= DATA IN THIS EXERCISE =
===============
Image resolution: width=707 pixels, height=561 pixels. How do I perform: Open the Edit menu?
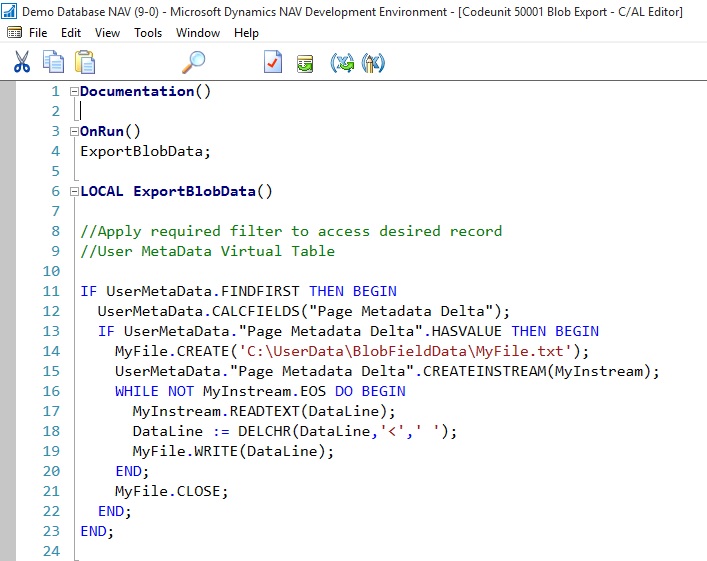(x=71, y=33)
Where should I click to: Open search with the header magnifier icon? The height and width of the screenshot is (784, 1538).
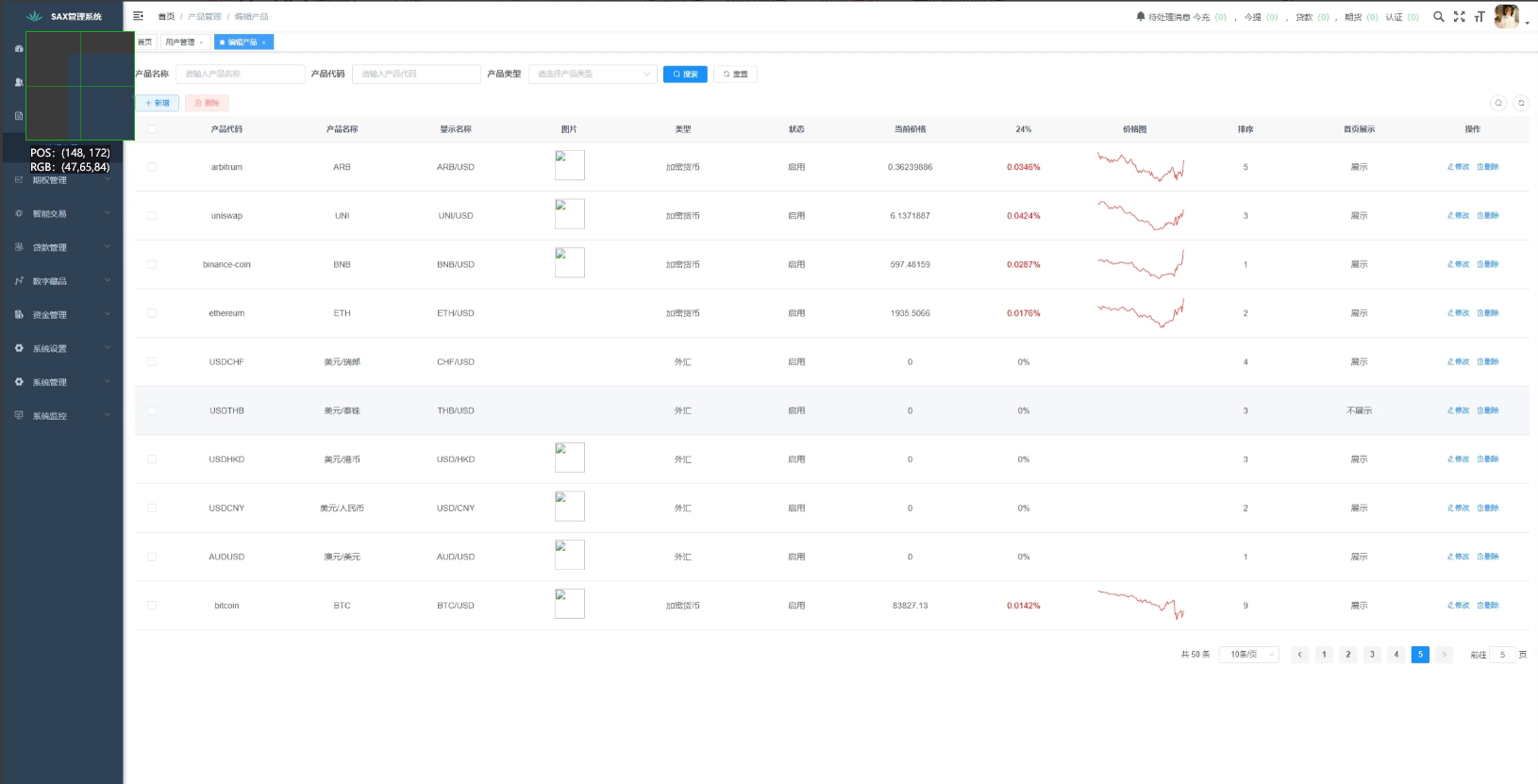pos(1438,16)
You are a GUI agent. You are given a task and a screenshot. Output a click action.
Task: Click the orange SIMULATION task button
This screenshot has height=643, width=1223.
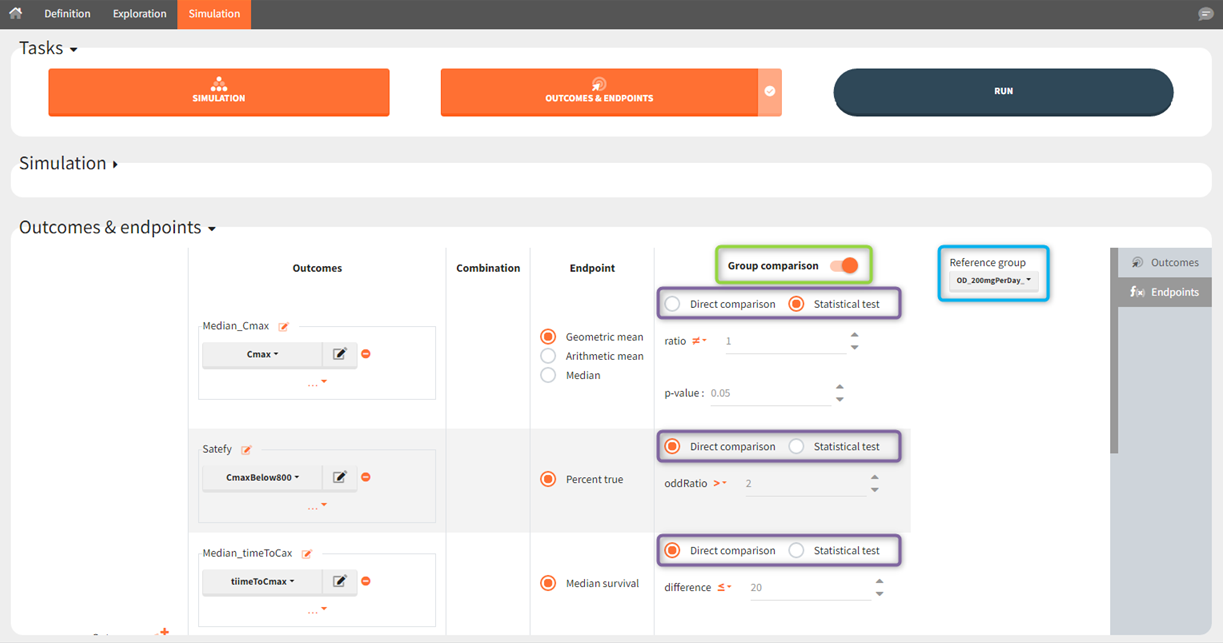[x=218, y=92]
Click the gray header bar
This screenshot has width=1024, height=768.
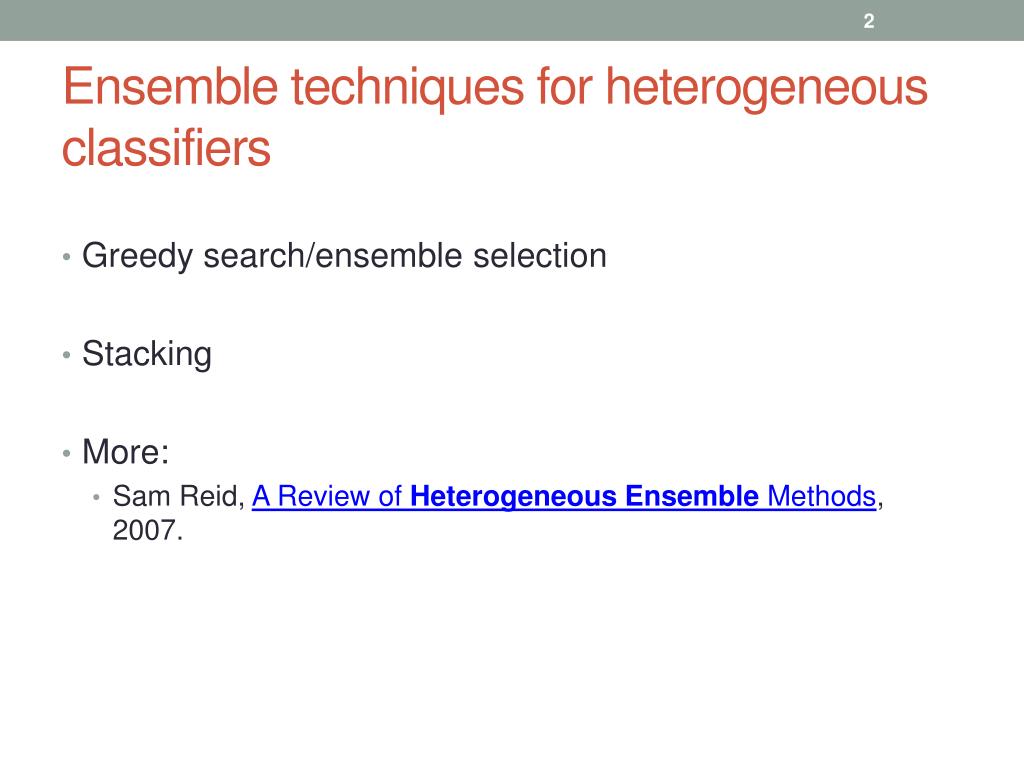tap(512, 20)

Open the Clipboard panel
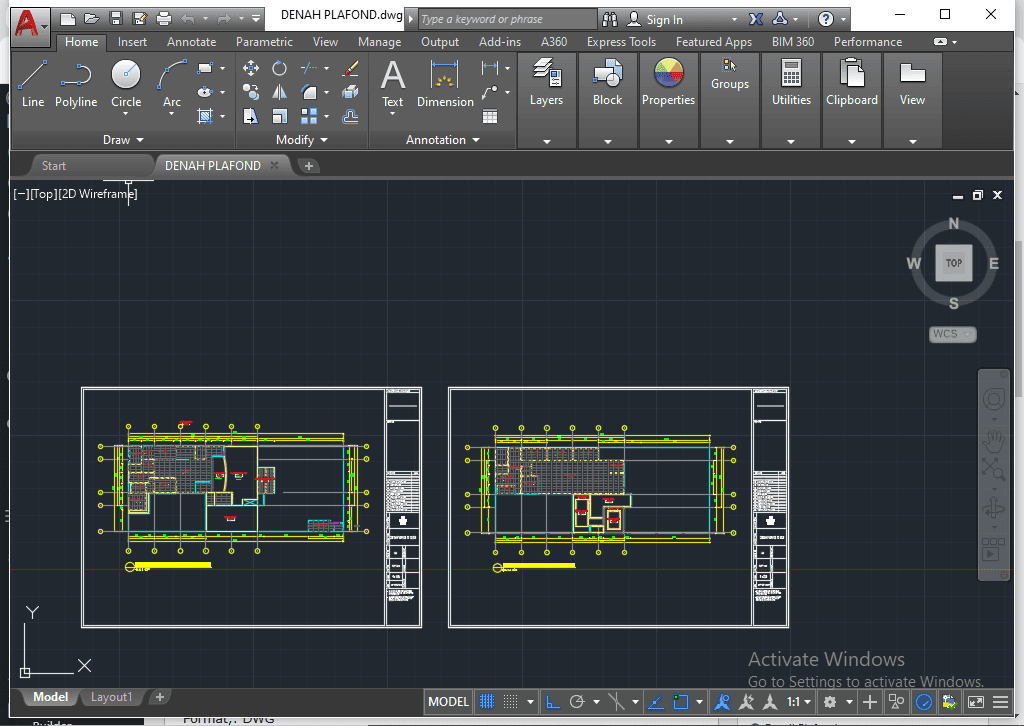click(x=852, y=81)
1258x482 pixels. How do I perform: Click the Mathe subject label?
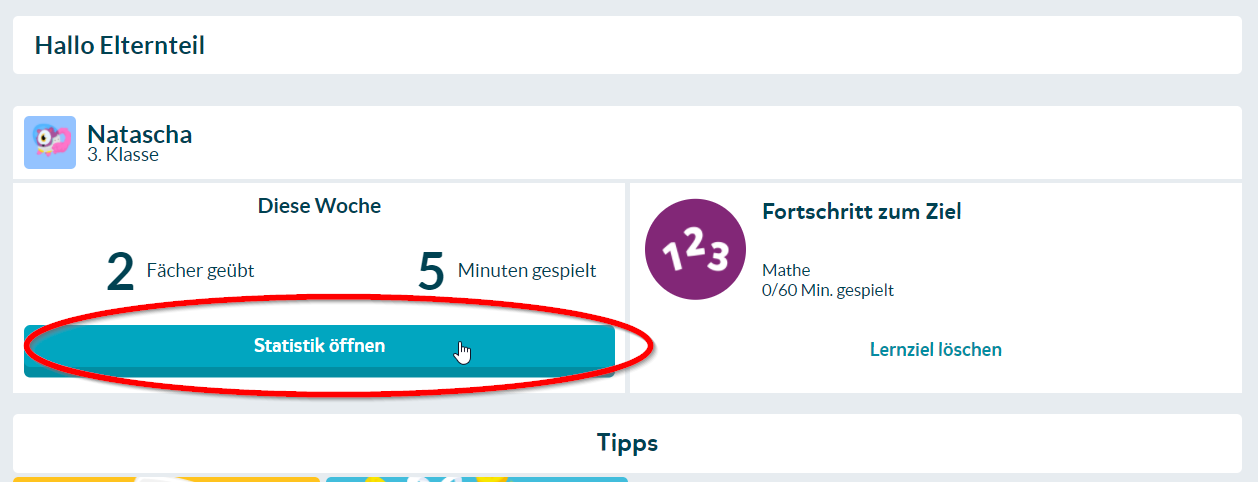pos(786,270)
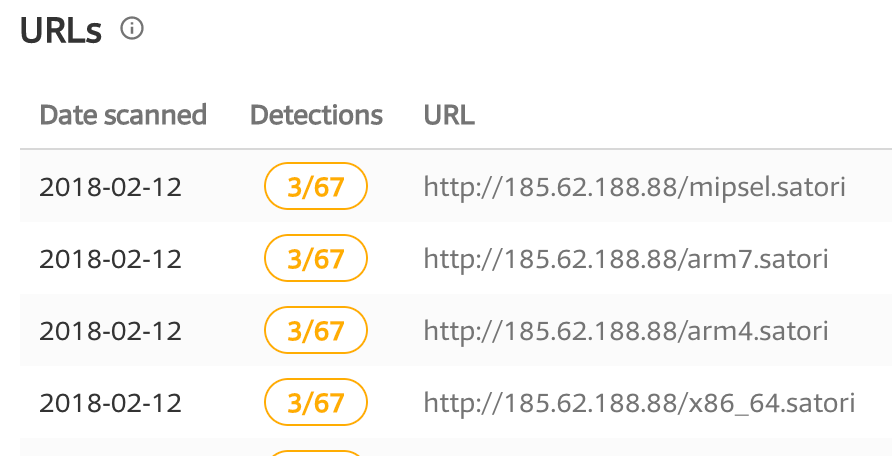Click the 3/67 badge for x86_64.satori

point(316,402)
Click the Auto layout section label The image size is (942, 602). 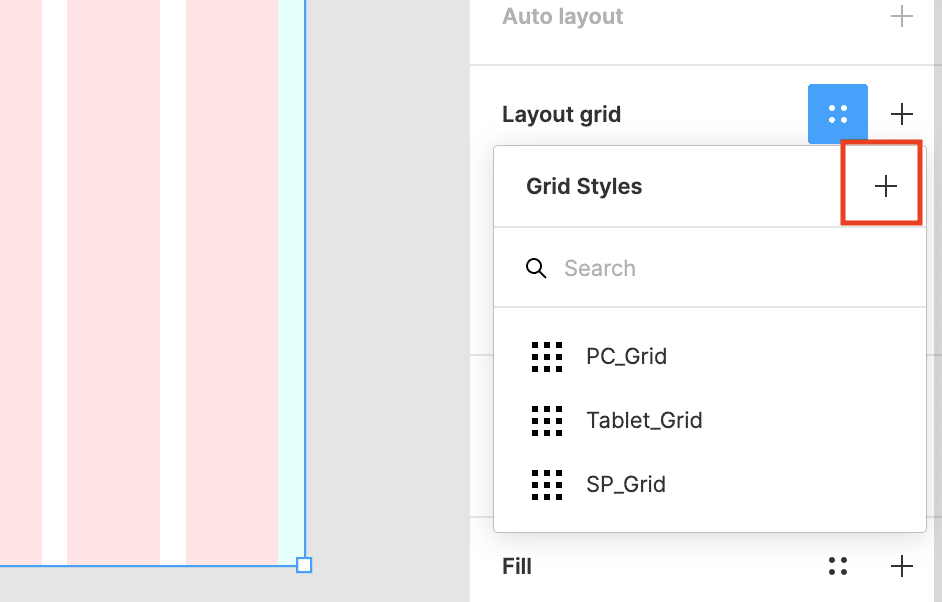562,17
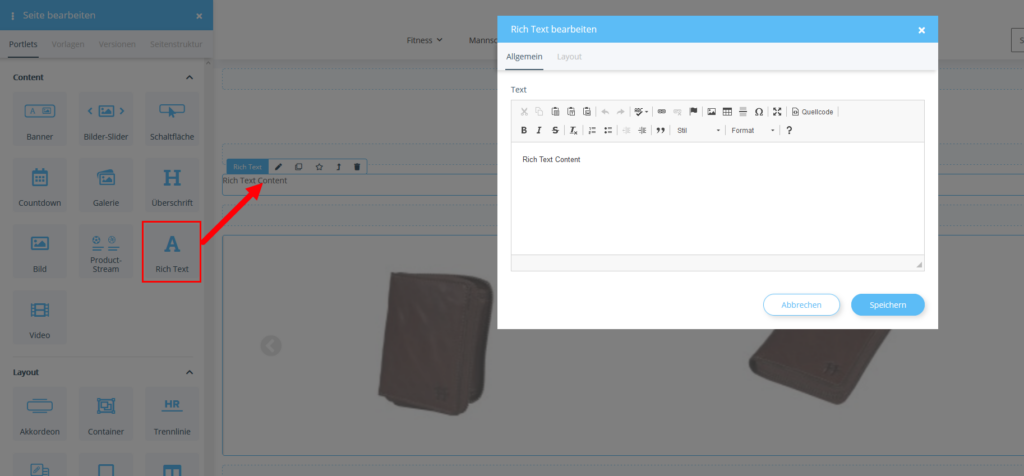Click the block quote icon

tap(659, 130)
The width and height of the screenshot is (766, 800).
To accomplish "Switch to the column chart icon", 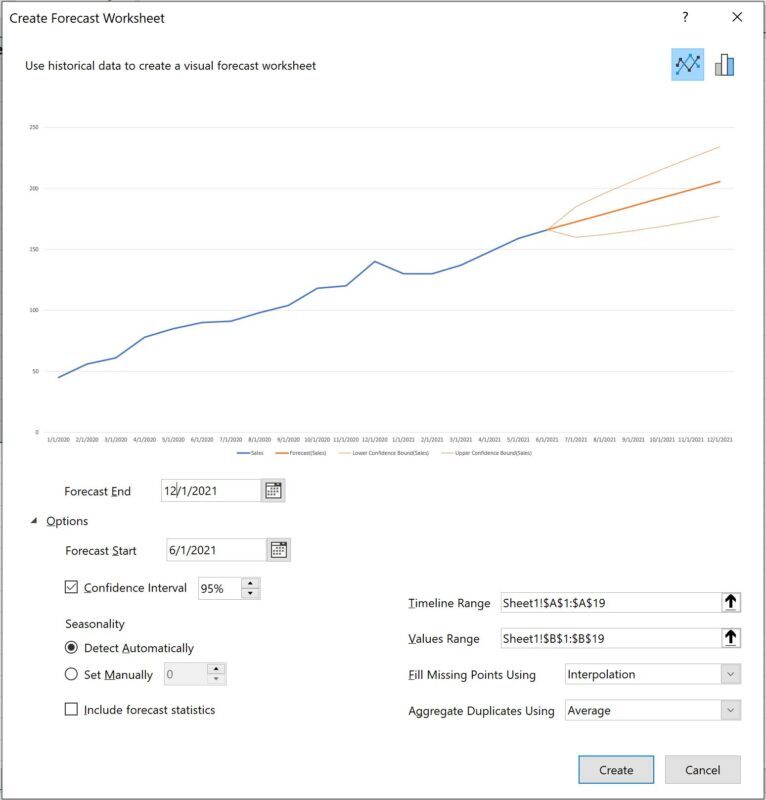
===============
= DIRECTIONS FOR THIS TASK =
Only the lines from the one with "The width and" through the end of the listing should be transcribed, exactly and without pictures.

= EXPECTED ANSWER =
The width and height of the screenshot is (766, 800).
To accomplish "Switch to the column chart icon", 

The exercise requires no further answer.